Il 28 Settembre 1985 la signora Simonetta Costanzo rilascia un elaborato che si compone di 4 pagine dattiloscritte del quale è reperibile solo uno stralcio pubblicato in un articolo del Corriere del 1° novembre 2001.

In questo elaborato si ventila e si sottolinea l’attendibilità dell’ipotesi secondo cui “Il compilatore riteneva che gli omicidi potessero essere opera di più aggressori, forse appartenenti a una comunità religiosa segreta, una specie di setta dedita alla magia nera.
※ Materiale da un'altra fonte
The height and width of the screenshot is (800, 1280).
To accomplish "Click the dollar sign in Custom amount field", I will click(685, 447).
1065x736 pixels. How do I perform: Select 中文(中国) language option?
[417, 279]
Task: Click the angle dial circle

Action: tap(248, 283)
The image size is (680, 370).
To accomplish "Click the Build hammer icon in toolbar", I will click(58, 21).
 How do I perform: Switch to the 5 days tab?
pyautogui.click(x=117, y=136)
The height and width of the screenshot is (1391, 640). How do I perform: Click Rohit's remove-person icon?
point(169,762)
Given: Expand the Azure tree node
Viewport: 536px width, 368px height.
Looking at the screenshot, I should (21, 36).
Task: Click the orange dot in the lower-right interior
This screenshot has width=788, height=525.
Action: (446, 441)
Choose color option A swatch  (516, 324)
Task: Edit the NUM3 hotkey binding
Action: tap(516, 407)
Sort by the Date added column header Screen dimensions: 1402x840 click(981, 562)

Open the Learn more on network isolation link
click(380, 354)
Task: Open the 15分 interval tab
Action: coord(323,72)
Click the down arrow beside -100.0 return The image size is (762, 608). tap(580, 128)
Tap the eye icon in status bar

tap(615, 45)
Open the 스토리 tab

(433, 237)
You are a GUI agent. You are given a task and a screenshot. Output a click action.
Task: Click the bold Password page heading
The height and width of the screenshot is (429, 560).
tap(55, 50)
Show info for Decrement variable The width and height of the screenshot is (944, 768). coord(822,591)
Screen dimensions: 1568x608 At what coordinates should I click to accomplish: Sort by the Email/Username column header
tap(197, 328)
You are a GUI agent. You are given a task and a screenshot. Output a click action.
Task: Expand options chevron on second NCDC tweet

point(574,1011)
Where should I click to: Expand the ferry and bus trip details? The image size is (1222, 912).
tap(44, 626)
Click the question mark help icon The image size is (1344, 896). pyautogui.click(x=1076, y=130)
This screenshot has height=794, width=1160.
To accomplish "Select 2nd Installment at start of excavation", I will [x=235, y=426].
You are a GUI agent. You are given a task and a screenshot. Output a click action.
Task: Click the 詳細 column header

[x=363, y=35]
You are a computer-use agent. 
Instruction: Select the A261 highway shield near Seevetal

E a sostegno della tesi citava alcuni elementi giudicati particolarmente significativi, quali il fatto che alcune vittime sui loro corpi presentassero segni di forma semicircolare, come se l’assassino avesse voluto raffigurare disegni e forme magiche, il fatto che dalle borsette delle donne non fosse stato sottratto alcun valore – e ciò avrebbe confermato il carattere spirituale delle sedute –, i luoghi prescelti, la maggior parte dei quali iniziavano con una lettera “S” e con cui gli assassini avrebbero forse inteso far riferimento a nomi di Santi, l’evidente preferenza per le notti di novilunio e dei giorni prefestivi e festivi, giorni che sembravano reiterare il numero 9 (19.6.82; 9.9.83; 29.7.84; 8.9.85), forse ritenuto un simbolo fallico.